Joints par La Presse, les représentants de Home Depot, après avoir consulté l'employée mise en lumière par la publicité, ont décidé de ne pas commenter les insultes reçues et de ne pas retirer la vidéo promotionnelle du web. « Home Depot est fier de la diversité de sa main-d'oeuvre et l'objectif de cette publicité est de démontrer les possibilités d'avancement illimitées qu'offre l'entreprise », a écrit l'entreprise par l'entremise d'un consultant en communications.

Controverse en France

La publicité de Home Depot n'est pas la seule en son genre à créer des remous sur le web ces jours-ci. Une campagne du magasin Gap, mise en ligne le 24 juillet, est au coeur d'une controverse en France. Une élève prise en photo pour annoncer la collection de vêtements conçus pour le retour en classe porte un foulard islamique. « La tête de la classe mignonne », dit le slogan de l'entreprise.

Irrités, des internautes français ont lancé une campagne, #boycottgap. Une pétition lancée sur change.org a récolté 7500 signatures et demande à Gap Europe de se désolidariser de la campagne immortalisée dans une école de Harlem aux États-Unis. 

« Cette campagne banalise le port du voile, elle en donne une image joyeuse et frauduleuse. On n'arrête pas le progrès : aujourd'hui voilées, marquées sexuellement à 10 ans, demain empêchées de faire du sport et de se baigner sans un voile, après-demain excisées et mariées de force ? », peut-on lire dans le texte accompagnant la pétition.

Dans l'Hexagone, où l'État interdit le port du voile aux fillettes fréquentant l'école primaire ou secondaire publique, des députés du parti d'Emmanuel Macron, La République en marche, ont aussi appelé les Français à boycotter la chaîne de magasins de vêtements.

« Commencer l'année du bon pied consiste à ne plus en mettre un chez Gap, a tweeté vendredi la députée Aurore Bergé. Rien n'autorise ni ne justifie qu'on voile des petites filles : où est leur liberté ? Où est leur libre arbitre ? Où est leur choix ? Que ce soit un argument commercial m'écoeure », a écrit l'élue sur Twitter. Les réactions ont été tout aussi négatives chez Les Républicains. « Le marketing promeut la soumission à l'islamisme », a dit la députée Valérie Boyer, citée dans Le Parisien.

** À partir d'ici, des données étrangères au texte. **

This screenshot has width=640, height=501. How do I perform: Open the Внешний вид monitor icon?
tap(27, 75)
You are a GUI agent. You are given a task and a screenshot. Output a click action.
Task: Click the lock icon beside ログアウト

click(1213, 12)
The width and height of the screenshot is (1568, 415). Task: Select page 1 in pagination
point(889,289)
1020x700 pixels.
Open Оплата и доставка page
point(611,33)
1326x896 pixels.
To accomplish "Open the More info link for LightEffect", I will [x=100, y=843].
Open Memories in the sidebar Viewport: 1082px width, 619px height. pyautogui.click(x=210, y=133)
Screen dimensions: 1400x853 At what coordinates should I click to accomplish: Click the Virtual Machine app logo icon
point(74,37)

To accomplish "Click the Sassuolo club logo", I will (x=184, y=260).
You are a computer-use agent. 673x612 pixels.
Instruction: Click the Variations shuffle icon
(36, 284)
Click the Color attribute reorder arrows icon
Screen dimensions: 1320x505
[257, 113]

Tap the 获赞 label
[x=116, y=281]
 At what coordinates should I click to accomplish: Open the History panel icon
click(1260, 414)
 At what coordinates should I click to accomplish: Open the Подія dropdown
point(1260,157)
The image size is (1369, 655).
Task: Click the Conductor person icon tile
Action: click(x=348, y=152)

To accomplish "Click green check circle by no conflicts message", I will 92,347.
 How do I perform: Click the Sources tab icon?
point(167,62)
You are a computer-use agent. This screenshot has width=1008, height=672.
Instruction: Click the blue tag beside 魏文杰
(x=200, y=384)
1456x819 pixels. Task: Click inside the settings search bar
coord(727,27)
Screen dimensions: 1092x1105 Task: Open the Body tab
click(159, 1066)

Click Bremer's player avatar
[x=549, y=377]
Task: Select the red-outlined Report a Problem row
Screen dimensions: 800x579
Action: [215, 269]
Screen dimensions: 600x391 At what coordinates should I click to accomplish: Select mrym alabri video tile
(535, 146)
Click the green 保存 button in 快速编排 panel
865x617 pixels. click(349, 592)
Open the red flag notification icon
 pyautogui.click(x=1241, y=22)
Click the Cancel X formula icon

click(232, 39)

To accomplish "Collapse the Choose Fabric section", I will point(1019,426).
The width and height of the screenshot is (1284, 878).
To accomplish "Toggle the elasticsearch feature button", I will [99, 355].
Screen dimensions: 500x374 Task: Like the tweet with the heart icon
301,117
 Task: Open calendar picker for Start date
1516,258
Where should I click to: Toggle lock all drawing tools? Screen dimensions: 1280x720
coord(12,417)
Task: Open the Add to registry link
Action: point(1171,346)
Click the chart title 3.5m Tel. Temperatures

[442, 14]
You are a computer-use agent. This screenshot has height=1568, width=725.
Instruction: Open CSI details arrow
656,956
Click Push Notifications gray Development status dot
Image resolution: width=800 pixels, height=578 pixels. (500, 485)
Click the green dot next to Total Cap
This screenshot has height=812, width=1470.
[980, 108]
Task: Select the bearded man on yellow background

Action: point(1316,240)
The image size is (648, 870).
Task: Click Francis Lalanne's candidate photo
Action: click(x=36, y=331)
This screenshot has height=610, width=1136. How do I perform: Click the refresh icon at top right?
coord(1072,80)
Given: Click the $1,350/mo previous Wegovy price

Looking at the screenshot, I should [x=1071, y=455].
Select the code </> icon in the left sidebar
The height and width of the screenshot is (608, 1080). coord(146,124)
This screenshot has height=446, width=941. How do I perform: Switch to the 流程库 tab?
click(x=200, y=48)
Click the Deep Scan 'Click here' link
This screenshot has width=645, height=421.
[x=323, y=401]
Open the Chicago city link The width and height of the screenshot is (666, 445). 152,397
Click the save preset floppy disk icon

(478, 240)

Interrogée par Le Figaro sur le port du voile dans une de ses publicités précédentes, Gap avait expliqué sa démarche : « Nous ne vendons pas le hijab qui apparaît sur cette image, néanmoins, Gap est une marque qui célèbre la diversité. Nos clients et les employés ont des origines, des religions et des modes de vie très différents et nous les soutenons tous », avait déclaré l'entreprise.